**Document text**:
+++ UPDATE +++

James Spencer VoiceCoach who knows more than a thing or two about public speaking writes to me about the piece below:

This is one of the best critiques of quantifying communication that I’ve come across in the vast flotsam of internet public speaking commentary. You also address, specifically, a piece of physical advice parading as deep insight, which is just obvious. Often physical advice is obtuse, or vague, I find.

The pretense of Zandan is that QA is inventing a better wheel, or a newfangled conveyance that’s better than the wheel, and it is in fact, just a Segway. I look at the QA emails, touting their product. One of their insights is : the pillars of persuasion are logo pathos and intuition. Intuition? Really, how does one speak to an involuntary faculty? Why is it an improvement over ethos? No explanation. And none needed really.

I approach coaching from the perspective of an actor, so it’s nice to see commentary from a non-performer who is as interested in both the physical (social) part of rhetoric as well as the discourse side.

* * * * *

One of the many best things about working with Orai is that you have to think HARD about what’s going on in public speaking and in normal speaking. What’s there? Can it be measured? How to assess the measurements? What conclusions to draw therefrom?

One easy thing to measure is the speed of the words emerging from your mouth.

One of the disconcerting things about Apple’s dictation mode on an iPhone is that the faster you speak, the more accurate it gets.

If I talkasfastasIpossiblycanforsentenceaftersentencestraightintotheapp it produces it neatly laid out in words anyone can read. That’s because (I think) it gets to guess words in good part from context, and as they flow fast the context is more obvious. Or maybe it’s an algorithm. Whatever THAT is.

Anyway, the technology is astonishing. Voice recognition has come on leaps and bounds since those early days when you had to read parts of Alice in Wonderland into your PC to train it to measure your voice.

Computers are now really good at identifying what ‘words’ are from the sounds we emit. Once ‘words’ are identified, they can be counted and ‘weighed’. But this has to be done in a disciplined way.


Zandan’s team of data scientists analyzed more than 100,000 presentations from corporate executives, politicians, and keynote speakers. They examined behaviors ranging from word choices and vocal cues to facial expressions and gesture frequency. They then used this data to rate and rank important communication variables such as persuasiveness, confidence, warmth, and clarity.

Hmm. How did they in fact analyse so many presentations and speeches?

On they go:

Disfluencies — all those “ums” and “uhs” — might be the most difficult vocal element to address … But as you move from one point to another, disfluencies stand out because your audience is no longer focused on what you are saying. In essence, you are violating your audience’s expectation of a silent pause by filling it.

To address these between-thought disfluencies, be sure to end your sentences, and especially your major points, on an exhalation.

Wait. All speaking is an ‘exhalation’! Try talking while breathing in. See how that works.

Anyway, the Internet assures us that the typical TED talk runs at some 160 words per minute. Maybe even faster in some cases.

No. No. This pace is simply too fast.

TED talks may or may not be ‘cool’ but they are NOT a standard for any normal public speaking.

TED talks have devolved into people putting on an over-rehearsed show. It’s often impressive and even engaging. But in the nature of the format there’s literally no conversation with the audience. Race through it whooosh next one please.

**Listing**:
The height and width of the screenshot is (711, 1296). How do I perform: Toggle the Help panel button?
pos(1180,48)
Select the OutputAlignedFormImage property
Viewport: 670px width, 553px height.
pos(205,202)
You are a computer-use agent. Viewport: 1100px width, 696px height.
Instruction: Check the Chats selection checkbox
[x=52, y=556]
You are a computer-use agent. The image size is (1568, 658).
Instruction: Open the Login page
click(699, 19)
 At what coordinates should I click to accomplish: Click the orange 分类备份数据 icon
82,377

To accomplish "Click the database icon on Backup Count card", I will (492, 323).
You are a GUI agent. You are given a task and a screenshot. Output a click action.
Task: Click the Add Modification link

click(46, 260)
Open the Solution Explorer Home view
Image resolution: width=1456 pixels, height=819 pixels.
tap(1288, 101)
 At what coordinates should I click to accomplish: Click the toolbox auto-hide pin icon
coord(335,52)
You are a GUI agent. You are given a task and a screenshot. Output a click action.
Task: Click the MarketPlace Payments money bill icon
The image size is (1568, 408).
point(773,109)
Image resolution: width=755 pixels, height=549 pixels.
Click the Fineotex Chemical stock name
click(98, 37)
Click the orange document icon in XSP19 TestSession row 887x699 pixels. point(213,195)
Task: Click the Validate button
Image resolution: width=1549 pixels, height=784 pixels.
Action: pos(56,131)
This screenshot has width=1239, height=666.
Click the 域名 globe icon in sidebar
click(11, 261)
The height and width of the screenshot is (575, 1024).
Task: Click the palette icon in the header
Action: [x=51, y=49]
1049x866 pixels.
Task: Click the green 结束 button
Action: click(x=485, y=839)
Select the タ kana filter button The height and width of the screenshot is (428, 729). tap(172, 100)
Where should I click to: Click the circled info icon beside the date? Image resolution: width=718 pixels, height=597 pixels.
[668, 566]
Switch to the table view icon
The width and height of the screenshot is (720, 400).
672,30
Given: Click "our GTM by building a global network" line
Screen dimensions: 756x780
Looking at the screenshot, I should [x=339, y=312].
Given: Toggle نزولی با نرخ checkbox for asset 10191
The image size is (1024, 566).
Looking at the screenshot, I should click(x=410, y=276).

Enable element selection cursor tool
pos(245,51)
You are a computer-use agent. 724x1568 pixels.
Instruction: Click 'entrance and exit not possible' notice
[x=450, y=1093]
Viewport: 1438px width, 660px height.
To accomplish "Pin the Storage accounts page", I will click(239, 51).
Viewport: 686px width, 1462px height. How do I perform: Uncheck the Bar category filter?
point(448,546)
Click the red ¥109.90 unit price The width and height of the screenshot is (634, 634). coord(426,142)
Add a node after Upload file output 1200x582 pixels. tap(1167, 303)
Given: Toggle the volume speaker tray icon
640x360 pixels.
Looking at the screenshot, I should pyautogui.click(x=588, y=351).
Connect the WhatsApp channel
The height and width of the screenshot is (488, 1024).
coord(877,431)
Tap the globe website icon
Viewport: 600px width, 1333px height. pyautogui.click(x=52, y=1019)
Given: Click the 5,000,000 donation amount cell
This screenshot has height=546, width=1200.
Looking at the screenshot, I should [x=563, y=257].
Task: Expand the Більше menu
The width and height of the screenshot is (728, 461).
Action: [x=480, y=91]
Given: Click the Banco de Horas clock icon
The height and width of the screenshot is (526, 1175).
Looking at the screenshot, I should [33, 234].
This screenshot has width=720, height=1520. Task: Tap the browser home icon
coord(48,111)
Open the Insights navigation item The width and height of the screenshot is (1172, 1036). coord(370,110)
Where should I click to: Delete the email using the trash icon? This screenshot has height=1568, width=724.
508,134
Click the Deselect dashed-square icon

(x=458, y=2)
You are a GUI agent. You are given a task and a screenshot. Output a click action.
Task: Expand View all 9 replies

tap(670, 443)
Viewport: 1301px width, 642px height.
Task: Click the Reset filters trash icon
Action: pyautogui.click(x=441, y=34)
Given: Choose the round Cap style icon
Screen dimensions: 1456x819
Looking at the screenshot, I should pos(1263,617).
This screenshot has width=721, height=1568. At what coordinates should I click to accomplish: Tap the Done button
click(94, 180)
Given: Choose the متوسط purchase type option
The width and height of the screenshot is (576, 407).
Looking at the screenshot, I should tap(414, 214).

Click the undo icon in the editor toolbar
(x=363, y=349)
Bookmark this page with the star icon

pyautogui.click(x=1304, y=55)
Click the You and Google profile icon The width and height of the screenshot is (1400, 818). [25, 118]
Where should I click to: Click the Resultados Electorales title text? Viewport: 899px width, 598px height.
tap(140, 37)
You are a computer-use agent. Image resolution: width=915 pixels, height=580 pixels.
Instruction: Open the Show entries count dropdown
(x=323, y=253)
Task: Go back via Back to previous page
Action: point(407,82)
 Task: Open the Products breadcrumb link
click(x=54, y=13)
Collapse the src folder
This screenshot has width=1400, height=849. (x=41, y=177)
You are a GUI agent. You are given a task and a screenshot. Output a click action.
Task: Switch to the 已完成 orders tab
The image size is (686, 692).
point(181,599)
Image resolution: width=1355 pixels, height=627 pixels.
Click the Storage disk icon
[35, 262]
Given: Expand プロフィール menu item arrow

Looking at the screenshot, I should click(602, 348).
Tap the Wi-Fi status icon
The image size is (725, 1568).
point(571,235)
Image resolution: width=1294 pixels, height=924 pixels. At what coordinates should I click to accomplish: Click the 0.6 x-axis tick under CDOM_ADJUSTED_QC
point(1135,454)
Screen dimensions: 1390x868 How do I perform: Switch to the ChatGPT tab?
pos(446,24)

**Work to do**:
**A)** Please reproduce the passage of the public speaking post starting at "Anyway, the technology" and ending at "measure your voice.".
**B)** According to the public speaking post, how many presentations did Zandan's team of data scientists analyze?

**Task answers**:
**A)**
Anyway, the technology is astonishing. Voice recognition has come on leaps and bounds since those early days when you had to read parts of Alice in Wonderland into your PC to train it to measure your voice.

**B)** More than 100,000 presentations.